Wound healing is accomplished by an orderly sequence of three phases: inflammation, proliferation and remodelling 25. However, a prolonged inflammatory phase modulated by excessive pro‐inflammatory cytokines and proteases is one of the biological characteristics of a chronic ‘stalled’ wound 19, 26, 27. Trengove et al. conducted a comparative study of acute and chronic wound fluid and demonstrated high concentration of TNF‐α, IL‐6 and IL‐6 in non‐healing chronic lower extremity ulcers. As the ulcers began to heal, the level of pro‐inflammatory cytokines decreased dramatically as expected, indicating a reduced inflammatory state 28, 29. Chronic DFUs have also been shown to contain abnormally high levels of proteases that prevent normal wound healing, and elevated MMP‐9 was a predictor of a poor healing outcome 25, 30, 31, 32. Our data demonstrate that pro‐inflammatory cytokines (IL‐6, IL‐8, IL‐1b and TNF‐α), along with MMP‐9, are decreased over 4 weeks of NCLF‐US therapy. This indicates that, at least in part, a possible mechanism of NCLF‐US on wound healing may be through reversing the prolonged inflammatory phase of diabetic wounds.
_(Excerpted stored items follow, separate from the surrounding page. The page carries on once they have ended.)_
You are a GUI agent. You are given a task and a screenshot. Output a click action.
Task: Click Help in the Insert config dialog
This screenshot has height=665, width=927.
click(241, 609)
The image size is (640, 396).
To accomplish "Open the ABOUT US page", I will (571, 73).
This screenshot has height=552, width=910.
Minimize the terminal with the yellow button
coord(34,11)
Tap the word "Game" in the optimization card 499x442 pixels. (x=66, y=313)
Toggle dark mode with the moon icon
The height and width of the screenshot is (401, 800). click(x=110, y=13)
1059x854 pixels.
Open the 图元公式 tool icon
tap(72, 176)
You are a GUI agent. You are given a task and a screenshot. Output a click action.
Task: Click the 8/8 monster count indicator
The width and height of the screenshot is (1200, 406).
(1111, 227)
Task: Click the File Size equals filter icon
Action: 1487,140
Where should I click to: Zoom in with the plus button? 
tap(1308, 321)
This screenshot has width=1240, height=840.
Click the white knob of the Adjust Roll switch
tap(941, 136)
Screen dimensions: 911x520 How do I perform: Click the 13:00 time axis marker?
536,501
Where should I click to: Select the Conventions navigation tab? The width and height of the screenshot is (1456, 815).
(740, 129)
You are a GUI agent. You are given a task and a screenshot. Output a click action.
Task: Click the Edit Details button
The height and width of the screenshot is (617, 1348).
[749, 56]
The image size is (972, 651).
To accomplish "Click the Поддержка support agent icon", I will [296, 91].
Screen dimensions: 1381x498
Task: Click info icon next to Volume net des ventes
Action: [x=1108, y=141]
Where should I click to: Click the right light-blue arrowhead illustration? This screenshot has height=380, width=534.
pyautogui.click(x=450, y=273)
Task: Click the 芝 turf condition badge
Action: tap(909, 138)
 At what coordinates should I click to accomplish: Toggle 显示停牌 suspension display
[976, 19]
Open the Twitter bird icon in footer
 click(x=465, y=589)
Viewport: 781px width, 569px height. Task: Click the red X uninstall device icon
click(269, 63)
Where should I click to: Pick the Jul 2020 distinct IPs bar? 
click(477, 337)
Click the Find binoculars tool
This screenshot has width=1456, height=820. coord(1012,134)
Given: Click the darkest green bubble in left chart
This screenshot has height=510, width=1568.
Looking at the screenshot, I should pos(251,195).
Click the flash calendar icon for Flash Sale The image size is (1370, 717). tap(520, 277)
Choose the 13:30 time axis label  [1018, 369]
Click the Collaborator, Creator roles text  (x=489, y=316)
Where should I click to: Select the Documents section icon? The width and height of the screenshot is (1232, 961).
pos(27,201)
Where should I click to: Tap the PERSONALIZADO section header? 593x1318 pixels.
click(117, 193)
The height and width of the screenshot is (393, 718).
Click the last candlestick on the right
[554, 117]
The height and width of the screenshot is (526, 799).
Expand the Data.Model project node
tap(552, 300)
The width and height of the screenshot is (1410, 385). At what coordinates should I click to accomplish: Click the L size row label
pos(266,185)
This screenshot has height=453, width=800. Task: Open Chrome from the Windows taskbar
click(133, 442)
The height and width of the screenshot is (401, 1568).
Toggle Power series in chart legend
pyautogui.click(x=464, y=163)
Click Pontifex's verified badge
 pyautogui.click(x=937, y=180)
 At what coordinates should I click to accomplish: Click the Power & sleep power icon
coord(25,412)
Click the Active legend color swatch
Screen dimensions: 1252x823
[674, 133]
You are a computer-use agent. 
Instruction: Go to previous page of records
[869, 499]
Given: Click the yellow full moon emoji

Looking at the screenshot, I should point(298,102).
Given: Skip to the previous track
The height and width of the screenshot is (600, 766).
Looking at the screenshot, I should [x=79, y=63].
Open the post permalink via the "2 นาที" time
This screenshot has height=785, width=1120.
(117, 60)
Diabetic ulcers are believed to be caused by neuropathy and subsequent chronic trauma, impaired microvascular circulation and /or peripheral arterial disease. Levels of MMP‐2 and MMP‐9 are elevated in the plasma of diabetic patients, and disruption of balance between MMPs and TIMPs, indicating abnormalities in extracellular matrix metabolism 33, 34. Our current data indicate that MMP‐9 may be a candidate biomarker associated with wound healing status with a direct relationship and positive correlation with wound area (i.e. higher MMP‐9 levels associated with larger wound area and lower MMP‐9 levels with smaller wound area). Our findings also demonstrate a correlation between MMP‐9 and VEGF, thereby indicating that VEGF would also be significantly correlated with wound size although our current data do not show. Moreover, the correlation between MMP‐9 and VEGF suggests that the tissue repair and turnover in connective tissue metabolism are significantly associated with angiogenesis and tissue healing. MMP and VEGF data are truly wide range, so there is no sufficient statistical power to make a conclusive statement. We just reported a trend towards reduction in these molecular markers. Based on trend of reduction, NCLF‐US appears to significantly improve the overall rate of tissue regeneration. Further research is needed to demonstrate effects of NCLF‐US treatment, especially in the area of combined effects of ultrasound therapy with skin grafts, skin substitutes or platelets gels with particular focus on the effects of NCLF‐US on angiogenesis and bio‐burden control.

Conclusion

This proof‐of‐concept study demonstrates that NCLF‐US is effective in treating neuropathic diabetic foot ulcers through, at least in part, inhibiting pro‐inflammatory cytokines in chronic wound and significantly improving tissue regeneration. Therapeutic application of NFLU, thrice per week, renders the best wound area reduction. Because of limited sample size for such a proof‐of‐concept pilot study, we are precautious to generalise conclusion. Larger clinical studies should be considered to verify changing profiles of biomarkers and determine their diagnostic value to predict clinical outcome.